Qu’entendez-vous par cohabitation de gauche ?Un président qui dit qu’il n’est plus socialiste avec un Premier ministre qui confirme qu’il est de gauche.
Est-ce bien réaliste de penser que vous pourriez être appelé à Matignon ?Peut-on continuer à tordre le bras à la démocratie telle qu’elle s’est exprimée en juin 2012? Accepter que des gens élus pour faire une politique de gauche appliquent une politique sociale-libérale, voire carrément libérale? Cette tâche peut aussi être confiée à un autre que moi. N’ai-je pas dit récemment que si Arnaud Montebourg était Premier ministre, nous discuterions avec lui? Ce n’est donc pas une affaire personnelle.
Quelle serait votre première mesure emblématique à Matignon ?La convocation d’une Assemblée constituante puis des mesures d’urgence sociale.
Prendriez-vous d’autres mesures de moralisation de la vie publique ?Hollande a rendu suspects ministres et parlementaires en prenant des mesurettes dérisoires et attrape-nigauds comme la publication des succursales des banques françaises dans les paradis fiscaux alors que, durant sa campagne, il avait dit qu’il les interdirait! De même, je demande la liste des fraudeurs du fisc dans ces paradis puisque cette liste existe.
Ce climat explique-t-il les hauts scores de Marine Le Pen dans les sondages ?Ce serait paradoxal puisque ce sont ses proches qui organisent l’ouverture de comptes en Suisse pour les fraudeurs socialistes. Mme Le Pen est la fille bien logée d’un milliardaire qui lui-même a fait l’objet de plusieurs redressements fiscaux assez spectaculaires. Les Français se rendent compte qu’avec sa famille elle participe depuis trente ans au système. Elle en est le chien de garde!
Le populisme dont on vous taxe aussi n’y contribue-t-il pas ?Le populisme, ce n’est pas une ligne politique. C’est un concept pour mettre dans un même sac des gens qui n’ont aucun rapport entre eux. Ça protège la classe dirigeante en justifiant qu’on la reconduise au pouvoir. Le principal pourvoyeur de voix de droite et d’extrême droite est à l’Elysée!
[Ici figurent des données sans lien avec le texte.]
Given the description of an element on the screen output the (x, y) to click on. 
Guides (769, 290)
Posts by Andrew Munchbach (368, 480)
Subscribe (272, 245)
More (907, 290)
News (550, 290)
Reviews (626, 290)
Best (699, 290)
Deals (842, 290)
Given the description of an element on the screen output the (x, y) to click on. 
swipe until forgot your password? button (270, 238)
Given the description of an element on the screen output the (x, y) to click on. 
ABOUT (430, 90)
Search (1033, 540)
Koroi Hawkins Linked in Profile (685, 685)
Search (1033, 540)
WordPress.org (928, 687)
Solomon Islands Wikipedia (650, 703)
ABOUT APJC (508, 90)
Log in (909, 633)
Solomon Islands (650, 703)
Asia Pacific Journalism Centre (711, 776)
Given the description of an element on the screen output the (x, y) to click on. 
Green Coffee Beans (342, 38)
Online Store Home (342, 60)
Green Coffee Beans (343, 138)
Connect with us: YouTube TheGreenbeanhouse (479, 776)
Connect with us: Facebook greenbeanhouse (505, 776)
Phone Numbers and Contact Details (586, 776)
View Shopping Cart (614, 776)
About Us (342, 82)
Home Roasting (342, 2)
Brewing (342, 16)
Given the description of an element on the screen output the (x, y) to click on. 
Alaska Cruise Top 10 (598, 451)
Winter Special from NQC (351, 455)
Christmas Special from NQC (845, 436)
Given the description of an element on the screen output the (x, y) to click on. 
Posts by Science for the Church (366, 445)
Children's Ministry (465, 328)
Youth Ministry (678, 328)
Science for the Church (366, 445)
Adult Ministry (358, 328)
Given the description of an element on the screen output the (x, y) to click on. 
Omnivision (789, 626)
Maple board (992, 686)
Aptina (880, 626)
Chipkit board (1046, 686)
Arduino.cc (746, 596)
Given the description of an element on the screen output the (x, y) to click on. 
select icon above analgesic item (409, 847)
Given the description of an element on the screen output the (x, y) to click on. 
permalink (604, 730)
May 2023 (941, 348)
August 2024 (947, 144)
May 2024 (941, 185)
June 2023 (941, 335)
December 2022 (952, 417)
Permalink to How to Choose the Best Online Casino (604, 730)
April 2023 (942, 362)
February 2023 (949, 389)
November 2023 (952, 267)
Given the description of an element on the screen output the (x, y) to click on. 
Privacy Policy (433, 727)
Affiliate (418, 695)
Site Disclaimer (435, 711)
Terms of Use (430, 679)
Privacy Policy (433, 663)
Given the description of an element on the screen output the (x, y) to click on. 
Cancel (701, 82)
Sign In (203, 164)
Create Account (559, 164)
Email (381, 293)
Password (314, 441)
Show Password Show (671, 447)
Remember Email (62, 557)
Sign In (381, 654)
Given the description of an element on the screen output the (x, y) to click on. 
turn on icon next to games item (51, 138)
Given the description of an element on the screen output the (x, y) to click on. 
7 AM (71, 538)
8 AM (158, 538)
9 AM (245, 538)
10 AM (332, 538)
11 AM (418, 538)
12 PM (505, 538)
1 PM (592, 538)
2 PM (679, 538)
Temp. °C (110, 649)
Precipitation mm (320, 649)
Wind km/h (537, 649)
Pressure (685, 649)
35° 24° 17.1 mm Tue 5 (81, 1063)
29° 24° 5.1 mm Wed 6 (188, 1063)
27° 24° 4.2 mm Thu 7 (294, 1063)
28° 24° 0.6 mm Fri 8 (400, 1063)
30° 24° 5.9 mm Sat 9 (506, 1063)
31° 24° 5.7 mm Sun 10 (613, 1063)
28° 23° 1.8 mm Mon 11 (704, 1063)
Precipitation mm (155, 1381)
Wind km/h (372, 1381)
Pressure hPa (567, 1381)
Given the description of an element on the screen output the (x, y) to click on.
Qu’y aura-t-il de particulier dans la manifestation d’aujourd’hui ?C’est une marche de gauche alors que, depuis trois mois, c’est la droite et l’extrême droite qui occupent la rue. De larges secteurs d’Europe Ecologie-les Verts et de l’extrême gauche seront avec nous ainsi que des organisations syndicales.
Vous espérez faire mieux qu’au 1er mai ?Vraisemblablement, car le mouvement syndical est traumatisé et divisé par le texte du Medef sur l’emploi et la compétitivité. Hollande les a enfermés dans un traquenard.
Certains communistes ne se retrouvent pas dans le slogan du « coup de balai »…Le balai n’est pas un slogan, mais un instrument de nettoyage. Avec ou sans, le PCF est très bien mobilisé pour cette marche.